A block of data

==============================

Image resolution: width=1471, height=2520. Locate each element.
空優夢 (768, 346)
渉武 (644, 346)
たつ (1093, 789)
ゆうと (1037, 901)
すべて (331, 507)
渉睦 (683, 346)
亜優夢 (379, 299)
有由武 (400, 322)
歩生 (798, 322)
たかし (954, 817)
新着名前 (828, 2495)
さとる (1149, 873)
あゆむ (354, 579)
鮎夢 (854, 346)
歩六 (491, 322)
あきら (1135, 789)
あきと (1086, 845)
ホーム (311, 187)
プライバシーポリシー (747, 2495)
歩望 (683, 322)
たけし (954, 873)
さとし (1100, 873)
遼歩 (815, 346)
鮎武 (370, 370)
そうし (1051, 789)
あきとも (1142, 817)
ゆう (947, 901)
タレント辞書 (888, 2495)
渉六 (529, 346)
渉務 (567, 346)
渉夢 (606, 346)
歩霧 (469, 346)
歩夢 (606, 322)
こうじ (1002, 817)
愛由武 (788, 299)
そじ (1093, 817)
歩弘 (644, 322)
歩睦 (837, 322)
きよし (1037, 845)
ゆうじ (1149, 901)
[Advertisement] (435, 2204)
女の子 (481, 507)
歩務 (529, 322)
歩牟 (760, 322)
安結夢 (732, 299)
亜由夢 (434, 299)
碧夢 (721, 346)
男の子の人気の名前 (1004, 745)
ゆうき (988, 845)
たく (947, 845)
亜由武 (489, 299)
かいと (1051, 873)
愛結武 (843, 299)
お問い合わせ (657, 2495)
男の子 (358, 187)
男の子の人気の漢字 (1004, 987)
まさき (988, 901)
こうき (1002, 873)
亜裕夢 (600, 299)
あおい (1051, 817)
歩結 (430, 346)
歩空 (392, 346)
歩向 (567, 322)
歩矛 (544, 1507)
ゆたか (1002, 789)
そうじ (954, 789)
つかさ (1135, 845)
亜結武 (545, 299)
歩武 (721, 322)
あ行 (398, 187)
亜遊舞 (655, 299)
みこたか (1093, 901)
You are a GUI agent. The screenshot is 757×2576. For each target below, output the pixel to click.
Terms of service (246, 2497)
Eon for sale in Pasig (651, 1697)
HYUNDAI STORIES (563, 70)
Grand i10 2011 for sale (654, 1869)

==============================

Required task | Reproduce the material word for word, starting at its first line and ending at the line that contains "歩弘 (644, 322)", with that line included.

Exercise output |
Image resolution: width=1471, height=2520. Locate each element.
空優夢 (768, 346)
渉武 (644, 346)
たつ (1093, 789)
ゆうと (1037, 901)
すべて (331, 507)
渉睦 (683, 346)
亜優夢 (379, 299)
有由武 (400, 322)
歩生 (798, 322)
たかし (954, 817)
新着名前 (828, 2495)
さとる (1149, 873)
あゆむ (354, 579)
鮎夢 (854, 346)
歩六 (491, 322)
あきら (1135, 789)
あきと (1086, 845)
ホーム (311, 187)
プライバシーポリシー (747, 2495)
歩望 (683, 322)
たけし (954, 873)
さとし (1100, 873)
遼歩 (815, 346)
鮎武 (370, 370)
そうし (1051, 789)
あきとも (1142, 817)
ゆう (947, 901)
タレント辞書 (888, 2495)
渉六 (529, 346)
渉務 (567, 346)
渉夢 (606, 346)
歩霧 (469, 346)
歩夢 (606, 322)
こうじ (1002, 817)
愛由武 (788, 299)
そじ (1093, 817)
歩弘 (644, 322)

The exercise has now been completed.